When Samuel Untermyer hired architect William Welles Bosworth to design the landscape for his home in Yonkers, New York, in 1915, his edict was clear: Create “the greatest gardens in the world.” A prominent lawyer, Untermyer was active in the financial and political affairs of his day. (His many accomplishments include work instrumental in establishing the Federal Reserve.) But his true passion was for horticulture; he always wore an orchid in his lapel. So the Beaux-Arts architect set to work creating a series of spectacular gardens that reflected Untermyer’s keen interests and travels. Equipped with 60 greenhouses and 60 gardeners, the 150-acre estate, with its Indo-Persian and Greek influences, was soon a celebrated destination.
Untermyer wanted to share his gardens and opened them to the public once a week. Since the New York City suburb was easily accessible by public transportation, people visited frequently: In 1939, 30,000 people from all over the world came in one day. “Untermyer liked to follow people around and listen to their comments, and if they misidentified a plant, he would correct them,” says Stephen Byrns, the present-day chair of the Untermyer Garden Conservancy. The gardens were bestowed upon the city of Yonkers after Untermyer’s death in 1940.
An architect and a former commissioner of New York City’s Landmarks Preservation Commission, Byrns discovered the gardens more than 20 years ago, when he was living in Yonkers. Unfortunately, they had suffered a decline in the decades following Untermyer’s death—the city could do only so much. Hoping to restore them to their past glory, Byrns formed the conservancy in 2010, establishing a public-private partnership with the city of Yonkers. One of the first things he did was to hire Marco Polo Stufano, the esteemed founding director of horticulture at Wave Hill, in the Bronx, as the pro bono horticulture adviser.

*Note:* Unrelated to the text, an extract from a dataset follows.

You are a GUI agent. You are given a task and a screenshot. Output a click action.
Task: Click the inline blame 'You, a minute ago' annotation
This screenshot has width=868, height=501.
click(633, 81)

These days, the gardens are free and open daily, year-round. The conservancy and city are not recreating them exactly as they were, however. Nor do they want to. “We’re trying to do something much more adventurous, more creative, as well as less labor-intensive,” says Byrns. Stufano and head gardener Timothy Tilghman devise a different planting plan each year for areas in the Walled Garden and are working on revitalizing additional gardens. The beds around the Vista, for example, a dramatic staircase that leads to an overlook of the Hudson River, will soon be replanted with Cryptomeria ‘Radicans.’ They have also recently rediscovered the site of the old Rock Garden. “It’s like ancient Rome. The ground sort of builds up and buries things,” says Byrns.
Visiting the Indo-Persian Walled Garden can also feel a bit like stumbling onto a hidden treasure. It reveals itself gradually. After passing through its doorway, you are greeted by two century-old weeping beech trees. It isn’t until you move beyond those massive trees that the rest of the garden appears: Canals and pools, equipped with fountains, lead to a Greek-inspired amphitheater, which is adorned with sphinx sculptures by Paul Manship on top of monolithic cipollino-marble columns. It’s an extraordinary hidden oasis. Byrns has often described it as “America’s greatest forgotten garden.” These days, thanks to the conservancy and its gardeners, we think it won’t go undiscovered much longer.
A Bold Plan
The annual plantings change every year in the Walled Garden, which allows for a kind of freedom. “We can take more risks,” Tilghman says. “We don’t want to be predictable.”
1. Elevate the Ordinary
There’s a reason marigolds are common: They’re “great performers,” says Tilghman of the oft-maligned plant. He combined reds, yellows, oranges, and whites, including the Durango series cultivars.
2. Add the Unexpected
With its trailing habit, the silvery Dichondra argentea ‘Silver Falls’ softens the lines of the beds and offers a respite against the vibrant colors of ‘Janie Primrose Yellow’ and ‘Janie Flame’ marigolds.
3. Play with Scale
The large chartreuse leaves of ‘Big Blonde’ coleus and bright-yellow marigolds contrast with the diminutive purple globes (Gomphrena globosa ‘Buddy Purple’ and Angelonia ‘Angelwings Dark Blue’) around the pool.
4. Complement and Contrast
It’s not enough to have colors that complement one another. Here, purple Angelonia ‘Angelwings Dark Blue’ contrasts vividly with orange marigolds and chartreuse sweet-potato vine.